## What you are asked to do:
Take the line with "This screenshot has width=1119, height=1228." and every line after it, through the end of the listing, and give them again exactly, pictures excluded.

*** Available data Section Begins ***

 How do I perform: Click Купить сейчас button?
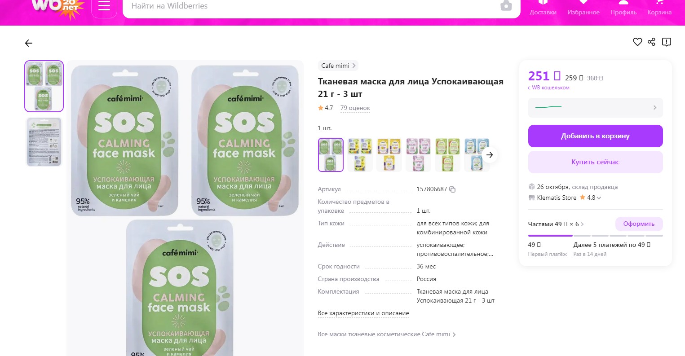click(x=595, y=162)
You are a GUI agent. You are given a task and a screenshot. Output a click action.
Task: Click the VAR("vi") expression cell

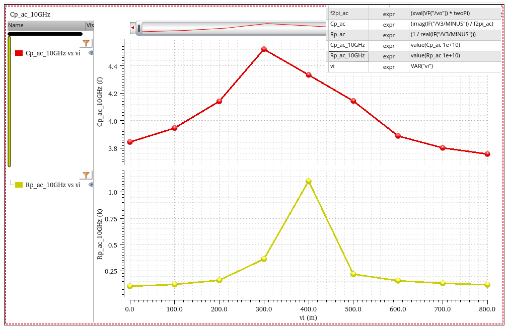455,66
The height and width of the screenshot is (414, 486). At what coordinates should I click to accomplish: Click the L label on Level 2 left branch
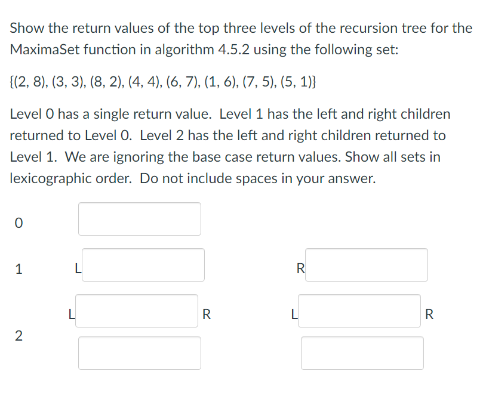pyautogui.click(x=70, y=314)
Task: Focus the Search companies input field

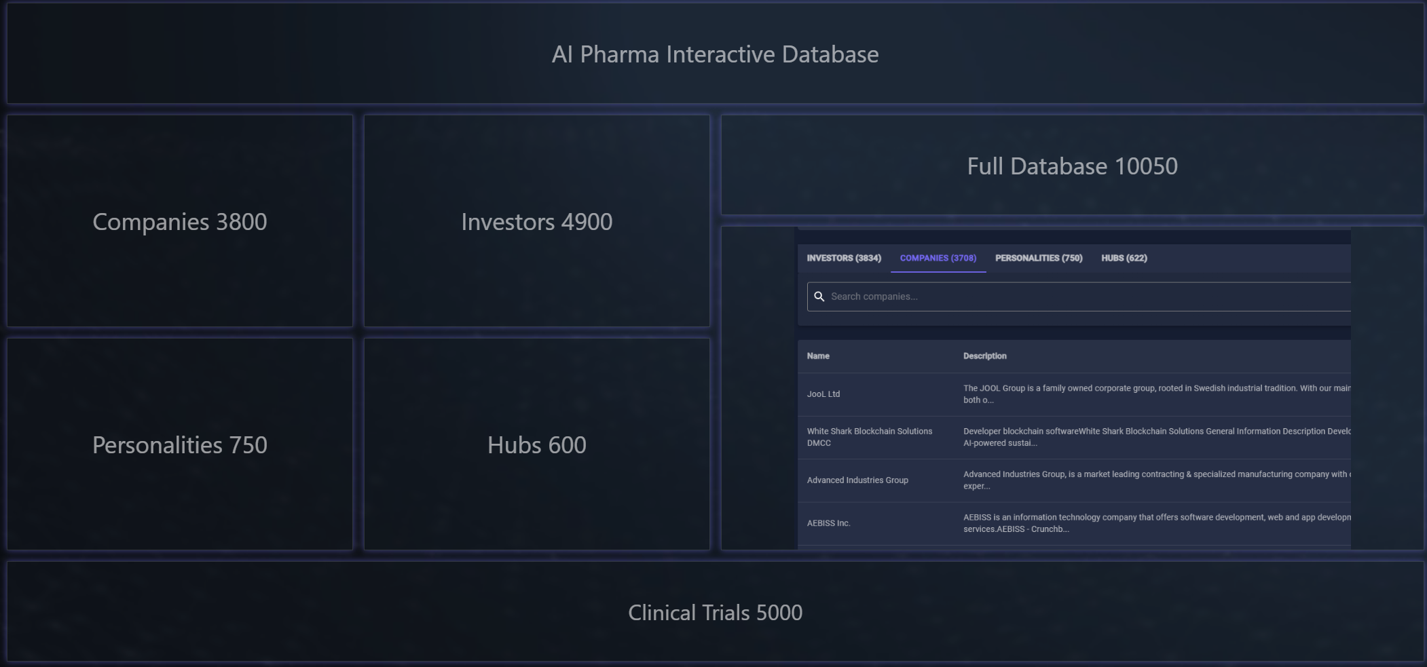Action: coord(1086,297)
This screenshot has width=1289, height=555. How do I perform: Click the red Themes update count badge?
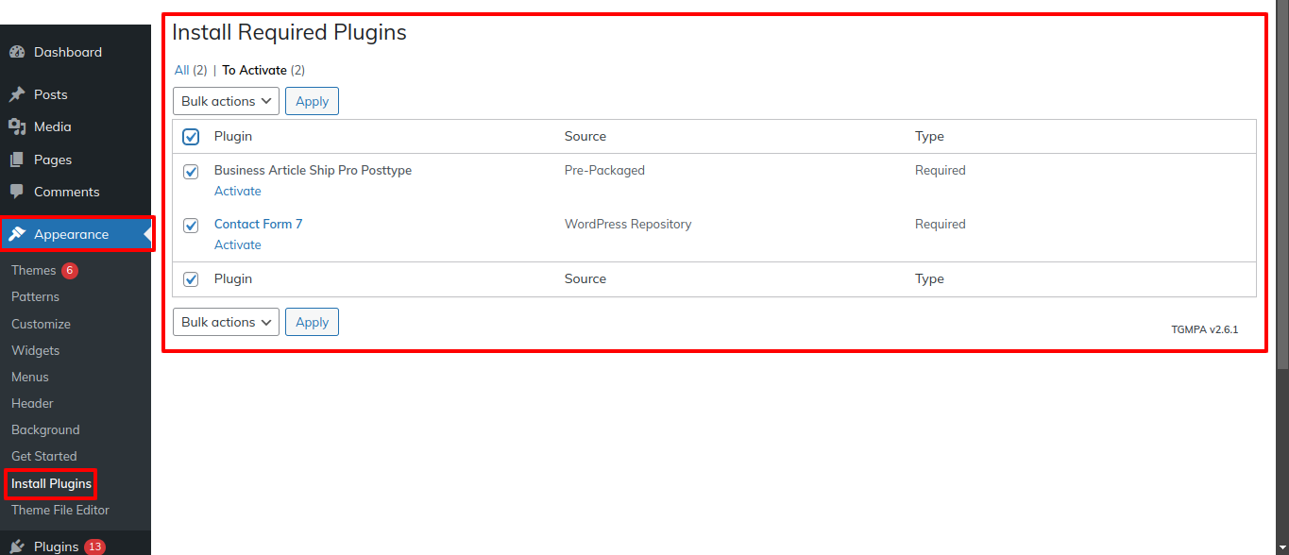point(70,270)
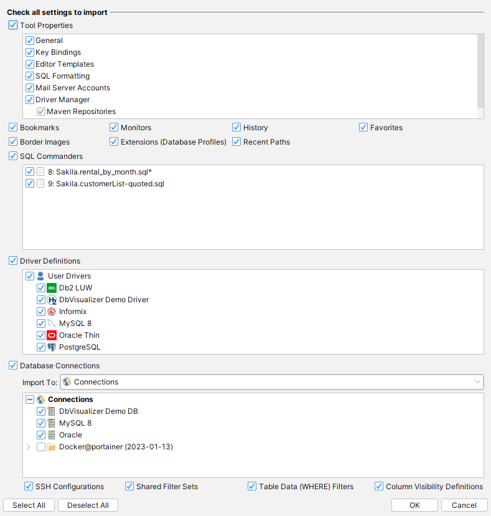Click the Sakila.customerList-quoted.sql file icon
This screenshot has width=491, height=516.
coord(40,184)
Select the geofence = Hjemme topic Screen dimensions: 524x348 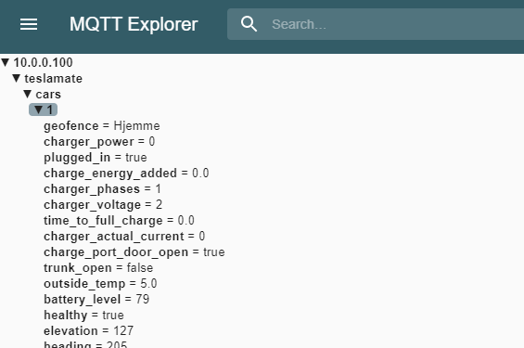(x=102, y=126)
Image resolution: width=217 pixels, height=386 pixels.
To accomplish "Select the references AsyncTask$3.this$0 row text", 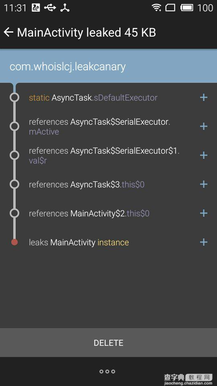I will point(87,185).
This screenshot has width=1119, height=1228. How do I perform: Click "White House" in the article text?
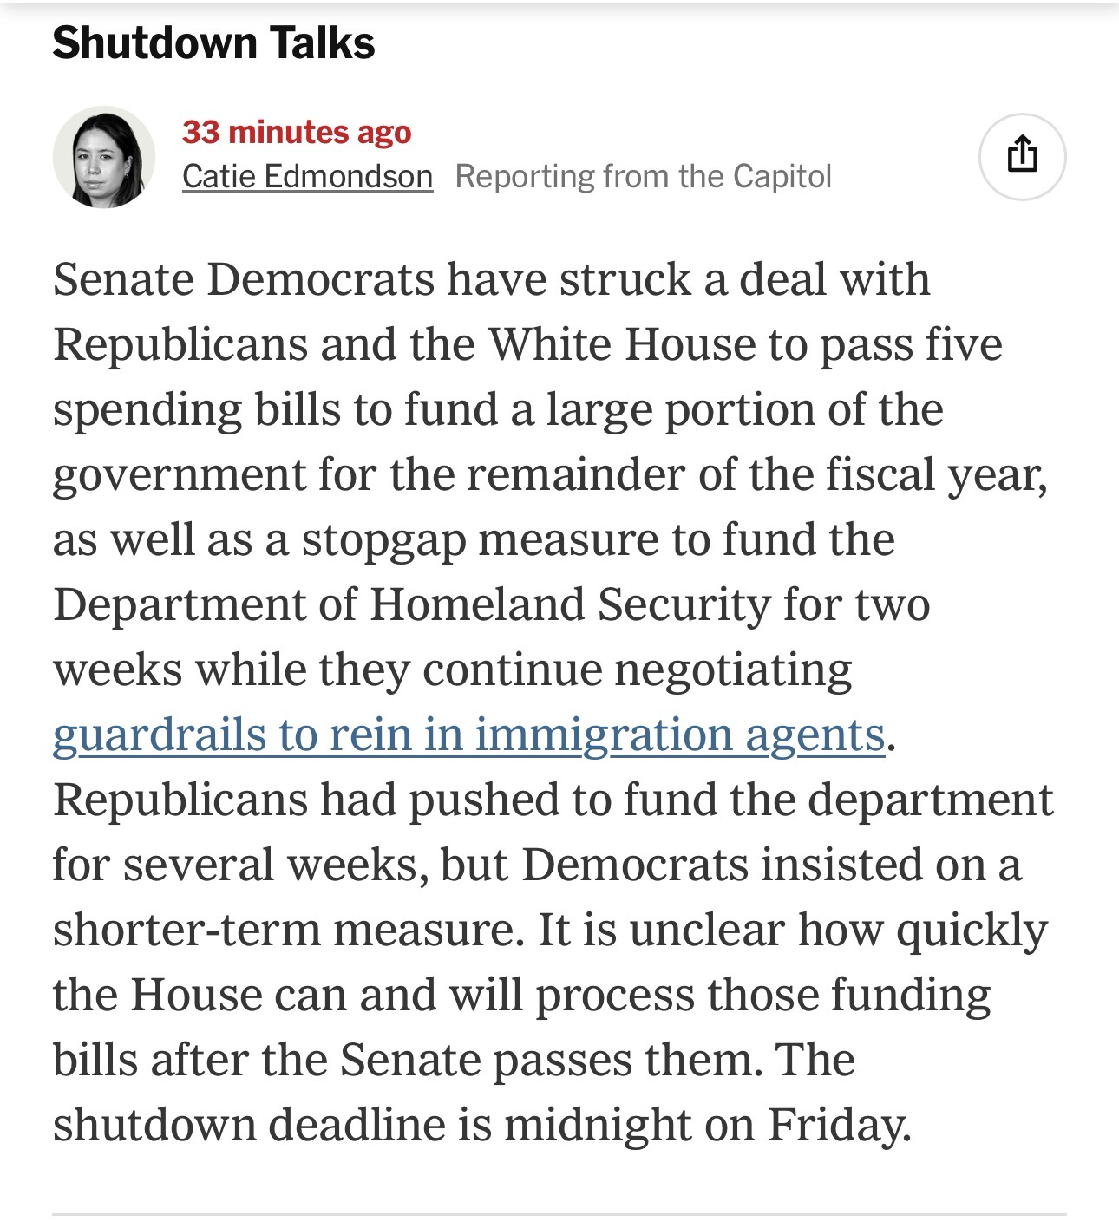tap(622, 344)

*** Available data Section Ends ***

## Completed exercise:
This screenshot has width=1119, height=1228. How do I perform: Click "White House" in the article text?
tap(622, 344)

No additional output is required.